Document section.
Temporary lifetime extension

问题

The 12.2.5 section of standard says:

A temporary bound to a reference parameter in a function call (5.2.2) persists until the completion of the full expression containing the call. A temporary bound to the returned value in a function return statement (6.6.3) persists until the function exits. In all these cases, the temporaries created during the evaluation of the expression initializing the reference, except the temporary to which the reference is bound, are destroyed at the end of the full-expression in which they are created and in the reverse order of the completion of their construction.

The code I try to understand is:

#include <iostream>

const int& foo(const int& fooRef)
{
    return fooRef;
}                                        // #0

int main (void)
{
    const int& numberRef = foo(5);     // #1
    std::cout << numberRef;            // #2
    return 0;
}

On line #1 a temporary object is created and bound to fooRef parameter of foo. fooRef is destroyed on line #0. So I thought the temporary should be destroyed here since lifetime-extension is not transitive.

Questions:

1. What does until the function exits mean? Does it mean untill it finished executing?

2. Why do I get a 5 output. Does a temporary object still exist on line #2?

3. How can I interpret the standard quote to figure out how this example works?

Records shown.
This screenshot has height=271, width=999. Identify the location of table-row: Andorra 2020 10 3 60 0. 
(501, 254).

--

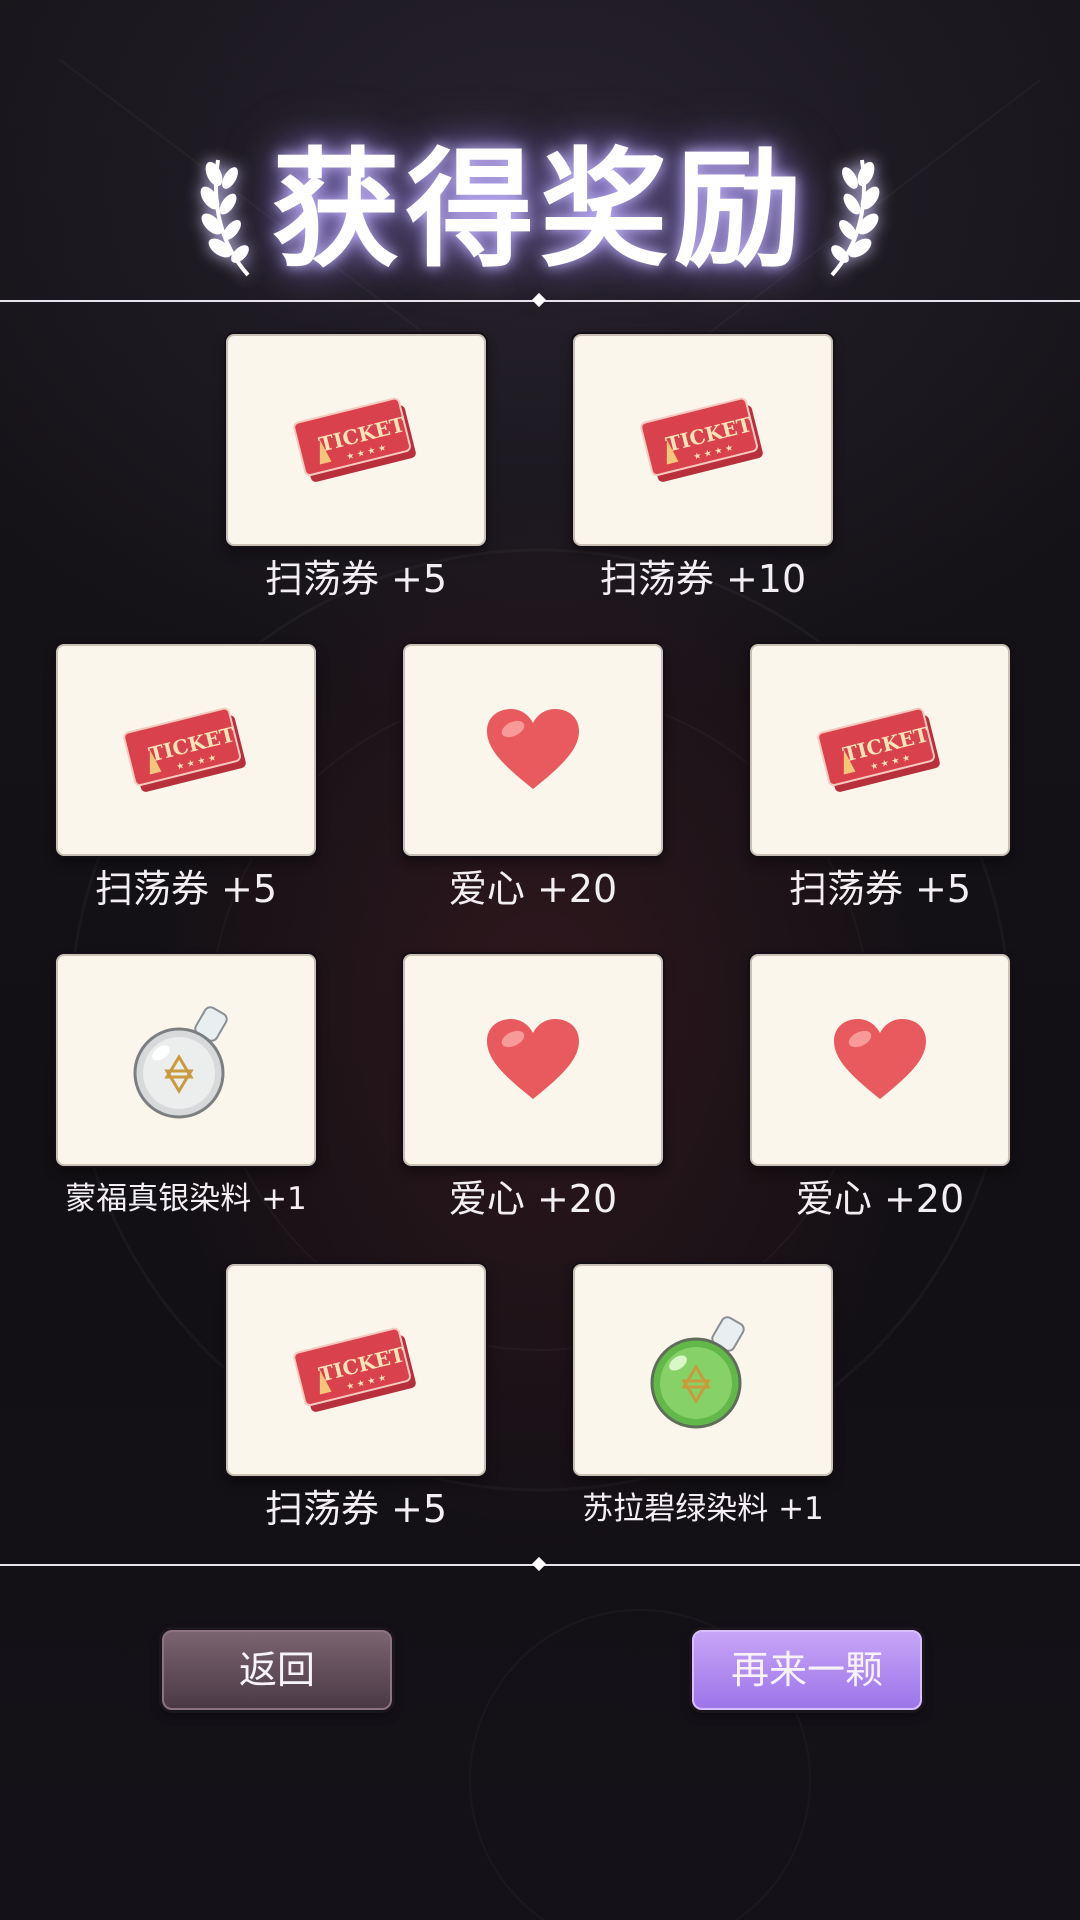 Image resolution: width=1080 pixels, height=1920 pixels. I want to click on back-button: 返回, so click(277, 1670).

Written task. Would you reproduce, word for word, the stretch of the post on temporary lifetime extension from "int main (void)" through "it finished executing?"? The records come from a separate source.

Finished exercise.
int main (void)
{
    const int& numberRef = foo(5);     // #1
    std::cout << numberRef;            // #2
    return 0;
}

On line #1 a temporary object is created and bound to fooRef parameter of foo. fooRef is destroyed on line #0. So I thought the temporary should be destroyed here since lifetime-extension is not transitive.

Questions:

1. What does until the function exits mean? Does it mean untill it finished executing?